We are also fighting Alzheimer's through a synergy with the Spanish Society of Neurology. Our task is to analyze the future of the new treatments and how we can work toward a common goal with the ministries. We will invite relevant actors, such as neurologists, researchers, and medical and social associations, to join us before we lobby the government. The Spanish Confederation of Alzheimer's can promote this kind of network. We have been working on this for the past few years.
We recently had a discussion with the former General Director of the Institute of Social Services and elderly people about the need for a national plan for Alzheimer's. We aimed to convince him to take the necessary steps to design the plan. We want to be a new collaborative agent working at the same level as the rest of the stakeholders involved in tackling Alzheimer's disease.
EF: Looking back at the last 33 years of CEAFA, could you reflect a little bit on remembering how it was at the start and how it is now? How have the treatment and the lives of people who suffer from Alzheimer's evolved during this time?

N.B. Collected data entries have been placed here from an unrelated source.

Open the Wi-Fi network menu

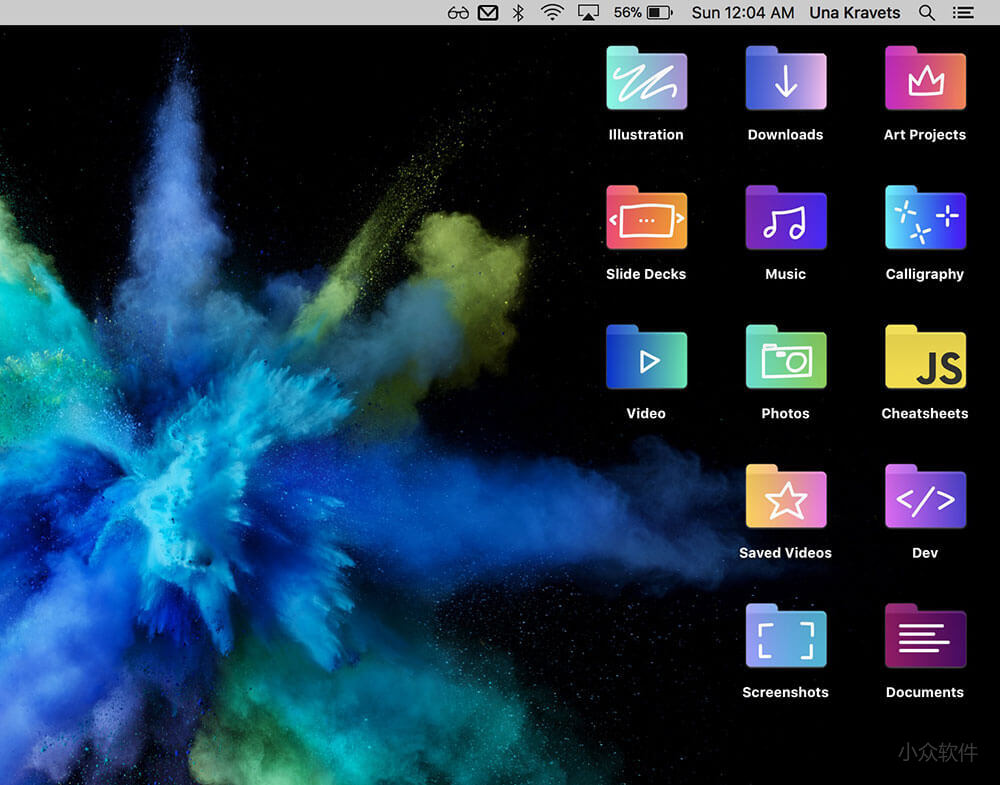tap(551, 12)
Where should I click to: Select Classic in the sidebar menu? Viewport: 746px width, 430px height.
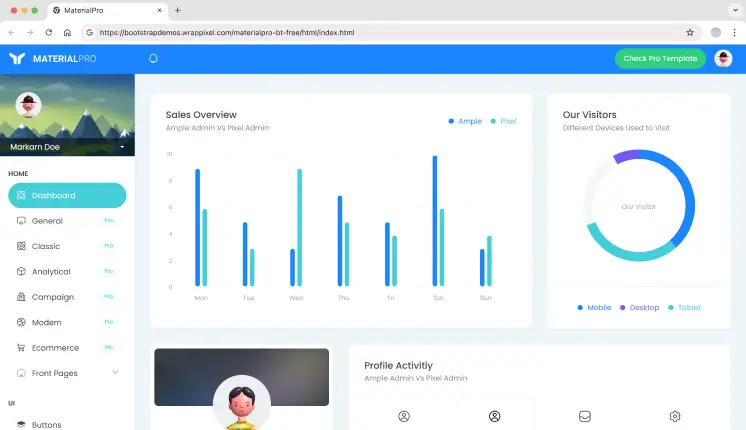coord(46,246)
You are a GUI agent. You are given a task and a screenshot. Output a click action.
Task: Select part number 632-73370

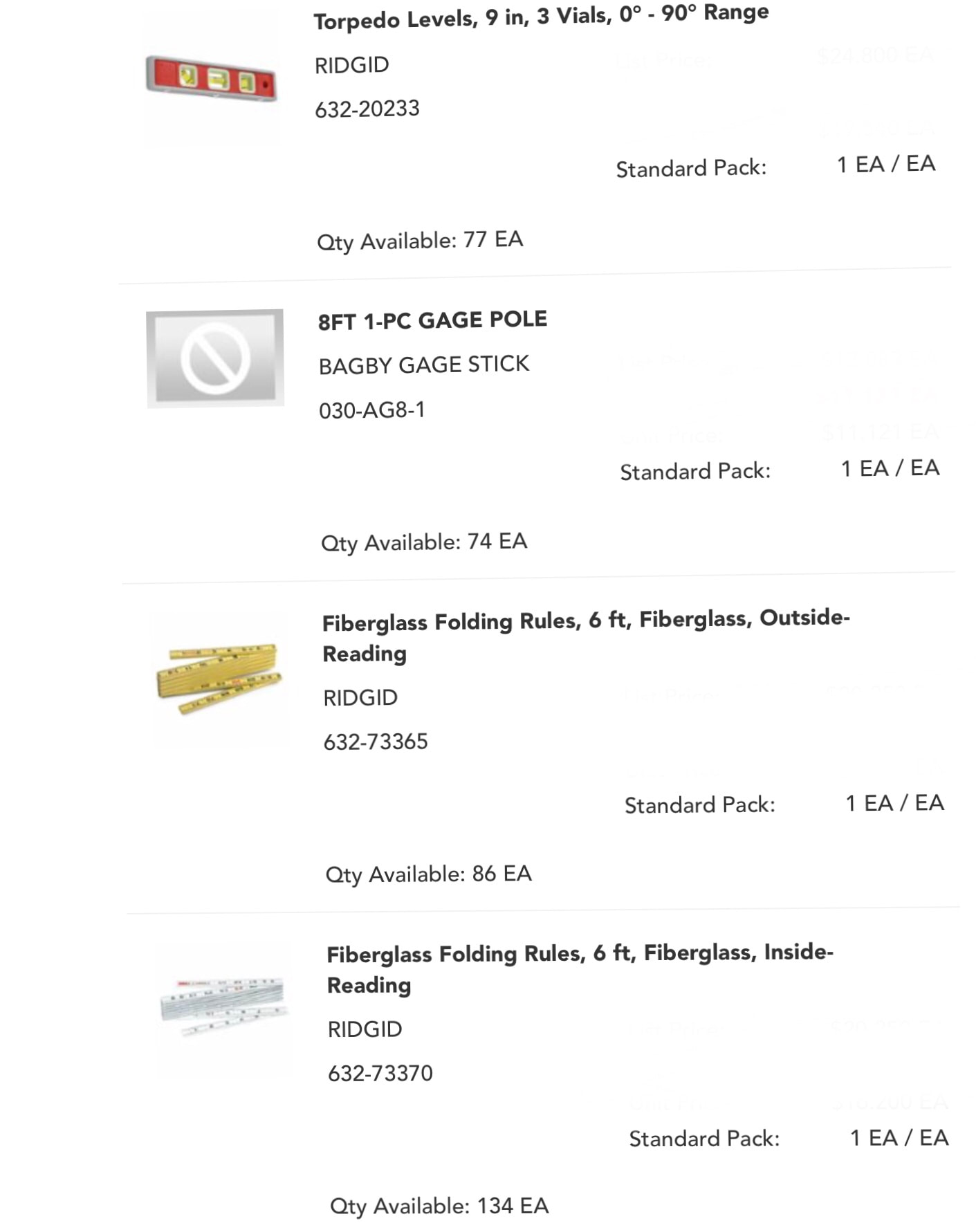[380, 1073]
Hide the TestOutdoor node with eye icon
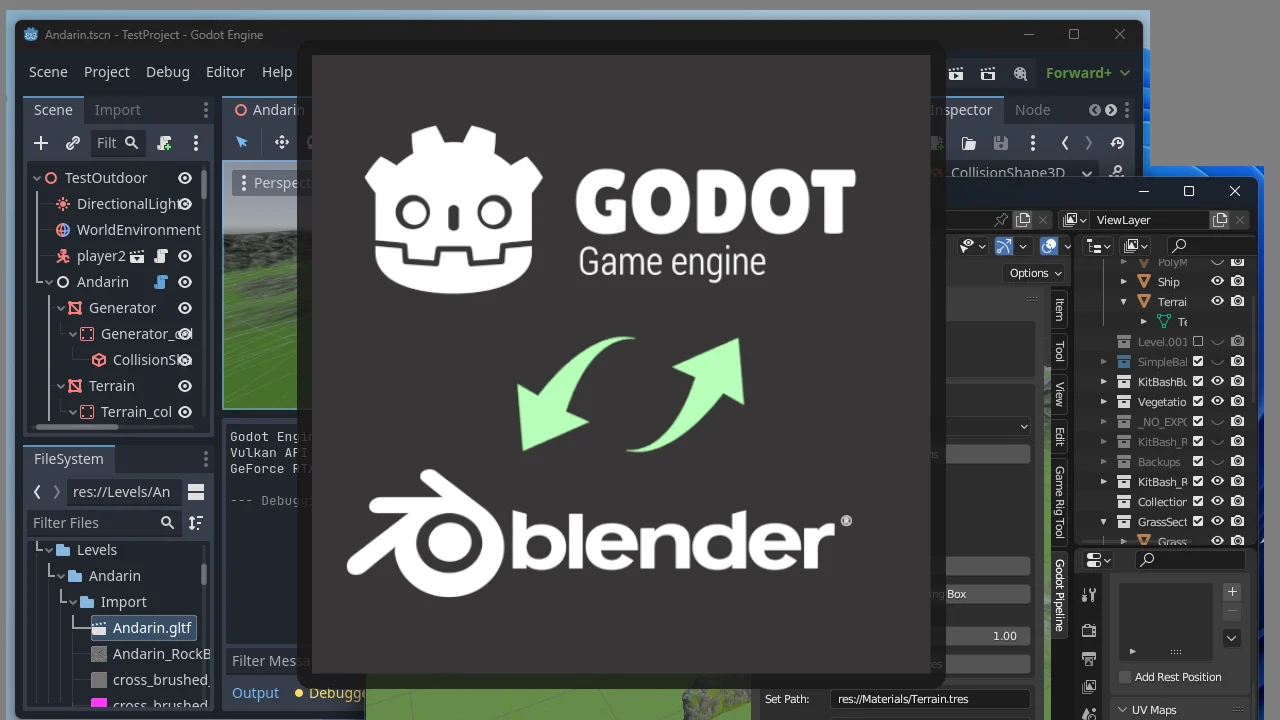 click(185, 178)
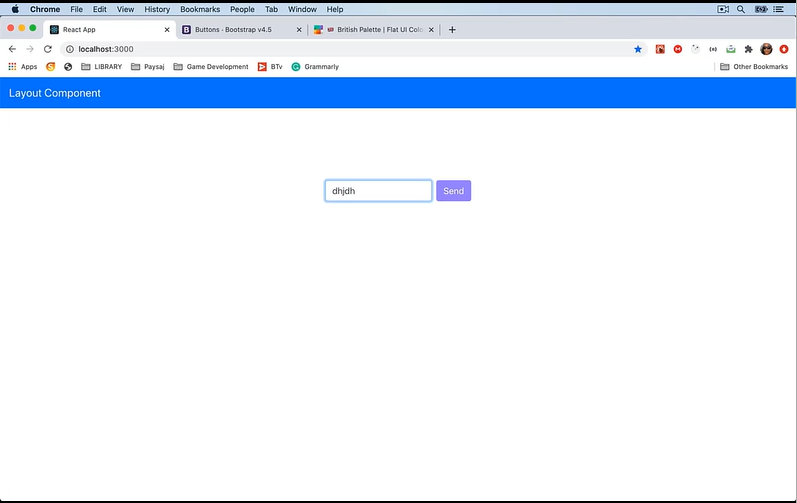Open the Grammarly bookmark

(x=315, y=67)
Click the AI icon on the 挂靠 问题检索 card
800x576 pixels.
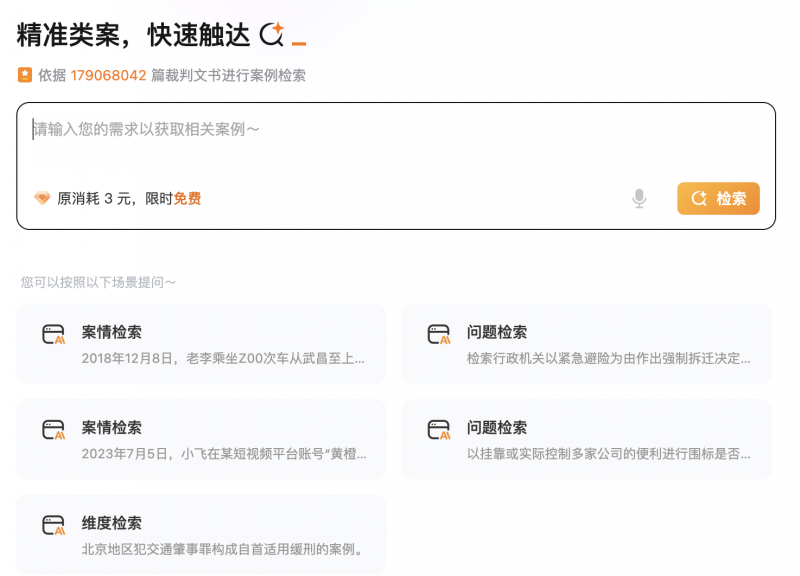(x=439, y=431)
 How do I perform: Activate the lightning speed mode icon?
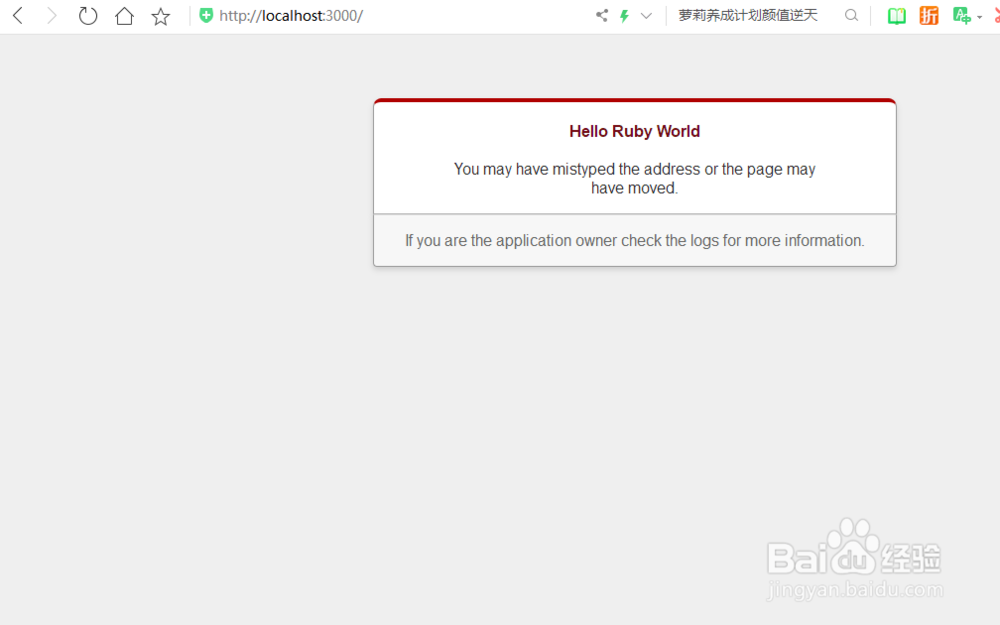(622, 15)
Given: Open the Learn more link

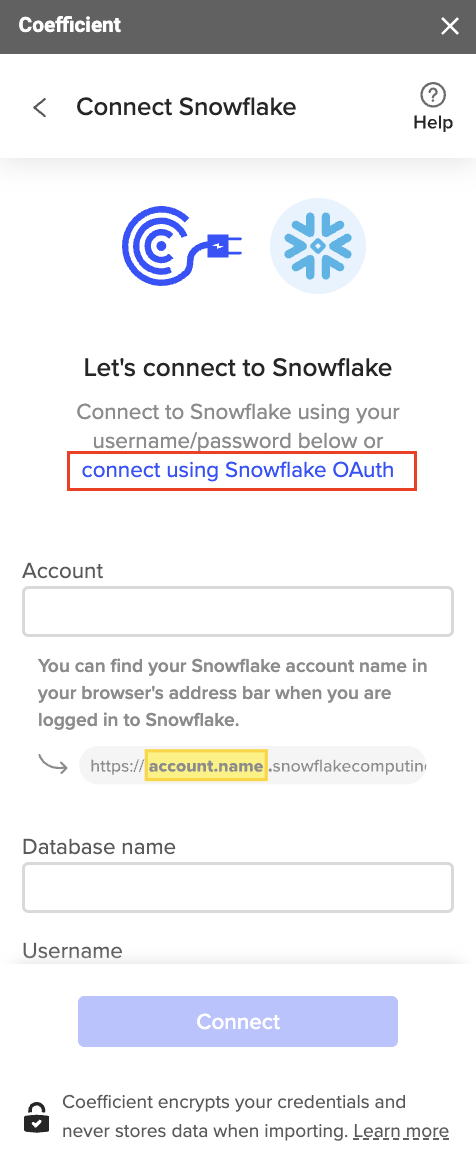Looking at the screenshot, I should click(401, 1132).
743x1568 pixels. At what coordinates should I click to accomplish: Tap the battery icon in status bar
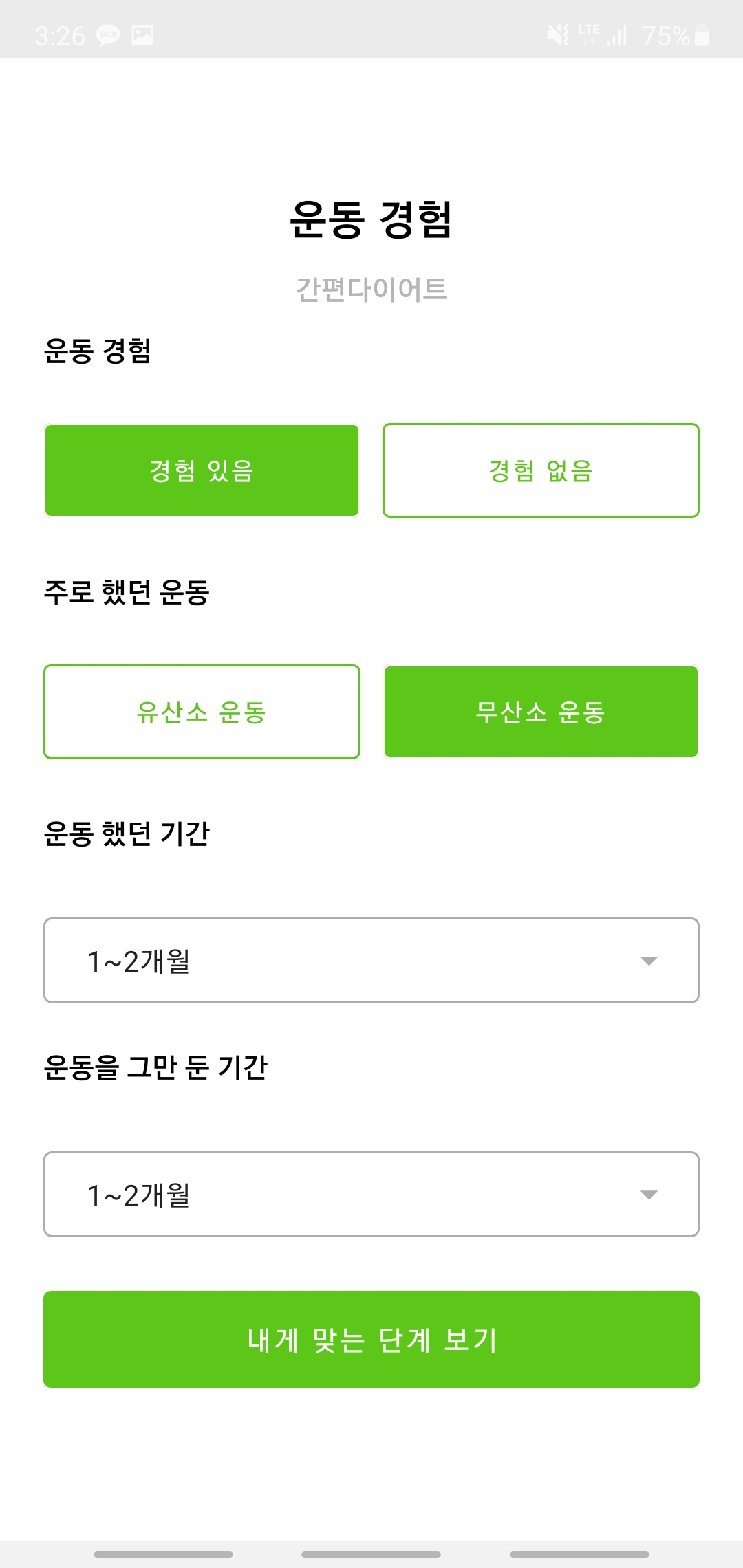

JR: There was nothing to offer people affected by Alzheimer's disease thirty years ago. This is why the first associations were created. The health system had no answers to offer people suffering from this disease. Thirty years ago, people relied on the association and the support they could give to their relatives. They traveled to other countries in search of answers and brought back nonpharmacological therapies, such as cognitive stimulation. In the framework of the associations, people affected by Alzheimer's started to receive support through non-pharmacological therapies.
Today, all associations have psychologists, social workers, and all other kinds of professionals who can offer this kind of therapy. Alzheimer's patients now receive good social support. We are now working with the Alzheimer's Reference Center in Spain, which depends on the Social Rights Ministry, to validate the scientific methodology of different nonpharmacological therapies. If we are able to demonstrate the evidence of those therapies, we will be in a position to approach the Health Ministry to incorporate those therapies into the system so that they will be available for all people who may need them.
All associations and public and private centers must be prepared and adapted to offer those therapies correctly. The quality of the support and the services that we will be able to offer in the future will be better than the quality we offer now. We do all this with Alzheimer's patients and their families in mind. We will increase our synergy with the reference center, and once we finish this project, we will work with other people. We hope to develop new therapies on the social and health ends that will be complementary to the new treatments that will be available on the market in the next month.
EF: Is there anything that we didn't ask you about or any final message you would like to give to our readers as part of the report?
JR: We are going to keep working on trying to establish and consolidate new networks and synergies. We will continue to position our confederation as an agent for progress. We will combine our professional aspect with the voluntary aspect so that the familiar point of view is combined with the technical point of view. We have a good balance between those, and this is why we are in a position to offer and share expert knowledge and experiences working with people affected by Alzheimer's disease. The association is in direct contact with people affected by Alzheimer's, and we are best positioned to know their needs and what can be done to solve them. We will continue to work in collaboration with public and private stakeholders.